The firefights came a day after the government declared a state of emergency in volatile sections of the capital as Prime Minister Bruce Golding vowed “strong and decisive action” to restore order.
The limited emergency in Jamaica, a popular Caribbean tourism destination, covered districts where gunmen shot up or set fire to five police stations on Sunday.
Officials said at least two policemen and one civilian were killed and seven police officers wounded in the attacks, which were accompanied by reports of looting and carjackings.
The assailants are suspected allies of Christopher “Dudus” Coke and the government has called on him to surrender to face a U.S. judicial request seeking his extradition on cocaine trafficking and gun-running charges.
U.S. prosecutors have described Coke as the leader of the “Shower Posse,” which murdered hundreds of people by showering them with bullets during the cocaine wars of the 1980s.
Helmeted police in flak jackets and brandishing automatic assault rifles tried unsuccessfully to storm past makeshift barricades and infiltrate the poor Tivoli Gardens area of West Kingston where Coke was believed to be hiding.
They were forced to retreat after masked gunmen opened fire on them from high-rise buildings overlooking the barricades, which closed off seven main streets leading into the area.

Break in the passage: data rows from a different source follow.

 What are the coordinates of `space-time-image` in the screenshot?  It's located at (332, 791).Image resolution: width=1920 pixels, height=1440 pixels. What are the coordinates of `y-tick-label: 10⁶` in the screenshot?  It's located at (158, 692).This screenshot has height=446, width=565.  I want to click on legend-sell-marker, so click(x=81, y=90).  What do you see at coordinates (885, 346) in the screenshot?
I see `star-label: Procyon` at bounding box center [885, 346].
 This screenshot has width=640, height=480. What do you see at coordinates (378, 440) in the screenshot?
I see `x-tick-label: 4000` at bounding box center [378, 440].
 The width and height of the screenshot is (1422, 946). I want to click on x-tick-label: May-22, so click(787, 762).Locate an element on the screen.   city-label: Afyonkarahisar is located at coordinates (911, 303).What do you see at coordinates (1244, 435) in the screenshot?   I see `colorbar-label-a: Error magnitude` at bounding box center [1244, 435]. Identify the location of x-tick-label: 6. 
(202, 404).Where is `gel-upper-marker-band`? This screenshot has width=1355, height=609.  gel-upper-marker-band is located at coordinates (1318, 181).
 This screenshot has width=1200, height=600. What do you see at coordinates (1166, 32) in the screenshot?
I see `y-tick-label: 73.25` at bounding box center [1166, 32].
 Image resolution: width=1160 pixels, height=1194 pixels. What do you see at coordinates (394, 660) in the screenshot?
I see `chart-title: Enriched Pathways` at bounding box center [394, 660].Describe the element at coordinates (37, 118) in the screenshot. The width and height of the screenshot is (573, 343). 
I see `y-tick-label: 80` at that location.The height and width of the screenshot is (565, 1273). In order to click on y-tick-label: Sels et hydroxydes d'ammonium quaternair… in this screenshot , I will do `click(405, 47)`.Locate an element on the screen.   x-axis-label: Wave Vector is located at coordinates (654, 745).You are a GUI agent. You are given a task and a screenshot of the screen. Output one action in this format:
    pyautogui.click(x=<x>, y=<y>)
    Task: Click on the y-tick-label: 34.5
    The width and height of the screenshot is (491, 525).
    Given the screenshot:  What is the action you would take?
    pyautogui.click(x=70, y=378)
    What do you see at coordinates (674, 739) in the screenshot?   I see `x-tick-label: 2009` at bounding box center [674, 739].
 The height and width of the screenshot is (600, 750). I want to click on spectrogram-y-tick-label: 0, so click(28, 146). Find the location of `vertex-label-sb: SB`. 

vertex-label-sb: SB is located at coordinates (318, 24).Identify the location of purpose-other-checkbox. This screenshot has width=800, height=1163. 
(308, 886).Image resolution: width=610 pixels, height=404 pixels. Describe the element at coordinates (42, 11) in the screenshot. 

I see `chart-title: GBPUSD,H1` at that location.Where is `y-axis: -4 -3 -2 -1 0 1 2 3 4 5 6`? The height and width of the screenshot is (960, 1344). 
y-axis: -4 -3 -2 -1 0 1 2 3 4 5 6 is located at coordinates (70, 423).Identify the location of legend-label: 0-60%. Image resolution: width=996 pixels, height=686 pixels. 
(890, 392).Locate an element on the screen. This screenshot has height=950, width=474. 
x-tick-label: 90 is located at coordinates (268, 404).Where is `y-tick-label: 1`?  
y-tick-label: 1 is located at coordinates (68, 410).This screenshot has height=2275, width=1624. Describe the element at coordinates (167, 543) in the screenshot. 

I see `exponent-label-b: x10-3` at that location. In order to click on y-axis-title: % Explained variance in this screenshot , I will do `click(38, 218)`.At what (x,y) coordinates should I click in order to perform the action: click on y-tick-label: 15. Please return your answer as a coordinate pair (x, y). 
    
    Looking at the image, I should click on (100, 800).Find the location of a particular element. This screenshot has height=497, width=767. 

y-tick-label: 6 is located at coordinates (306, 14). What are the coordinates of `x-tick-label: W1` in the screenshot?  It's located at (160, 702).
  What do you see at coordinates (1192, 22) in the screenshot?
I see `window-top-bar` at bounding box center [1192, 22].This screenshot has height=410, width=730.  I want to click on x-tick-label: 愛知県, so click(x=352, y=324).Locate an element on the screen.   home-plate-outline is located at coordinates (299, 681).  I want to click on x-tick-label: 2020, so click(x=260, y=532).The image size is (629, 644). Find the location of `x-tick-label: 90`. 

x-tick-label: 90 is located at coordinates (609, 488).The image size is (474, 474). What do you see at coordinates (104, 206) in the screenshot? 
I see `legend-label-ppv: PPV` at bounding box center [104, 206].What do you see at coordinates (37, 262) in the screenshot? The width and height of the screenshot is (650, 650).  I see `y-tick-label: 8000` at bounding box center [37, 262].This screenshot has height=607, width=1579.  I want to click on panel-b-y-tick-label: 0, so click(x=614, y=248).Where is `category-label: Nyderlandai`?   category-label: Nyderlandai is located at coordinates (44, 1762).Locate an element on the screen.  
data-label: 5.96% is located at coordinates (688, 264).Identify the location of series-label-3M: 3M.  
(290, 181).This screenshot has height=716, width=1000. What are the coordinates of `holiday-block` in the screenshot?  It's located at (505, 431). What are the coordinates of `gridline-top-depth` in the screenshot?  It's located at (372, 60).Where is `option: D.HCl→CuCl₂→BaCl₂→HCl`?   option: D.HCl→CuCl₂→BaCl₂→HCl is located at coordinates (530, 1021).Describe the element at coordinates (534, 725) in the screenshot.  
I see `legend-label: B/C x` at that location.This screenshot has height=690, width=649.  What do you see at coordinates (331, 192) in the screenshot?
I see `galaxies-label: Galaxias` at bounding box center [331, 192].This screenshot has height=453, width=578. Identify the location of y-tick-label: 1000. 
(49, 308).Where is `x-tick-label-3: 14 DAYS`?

“The police is appealing to residents of Tivoli Gardens to desist from blocking the entrance to the community,” police force spokesman Karl Angell said in a statement. “We are also appealing to the decent citizens of Tivoli Gardens who wish to leave to contact the police.”
The normally bustling streets were mostly deserted, as the country marked its Labor Day national holiday and motorists and passersby steered clear of the trouble spot.
The U.S. State Department issued a travel alert warning of violence in Kingston before the weekend, as tensions rose after Golding said he was starting proceedings to extradite Coke.
Golding said on Sunday the state of emergency would remain in effect for a month and would demonstrate that Jamaica is “a land of peace, order and security” where gang-related violence will not be tolerated.
“This will be a turning point for us as a nation to confront the powers of evil that has penalized the society and earned us the unenviable label as one of the murder capitals of the world,” he said.
The United States requested Coke’s extradition in August last year but Jamaica initially refused, alleging that evidence against Coke had been gathered through illegal wiretaps.
In its annual narcotics control strategy report in March, the State Department said Coke’s well-known ties to Jamaica’s ruling party highlighted “the potential depth of corruption in the government.”
Officials said the violence has had no impact so far on the island’s bauxite, sugar and banana producing sectors.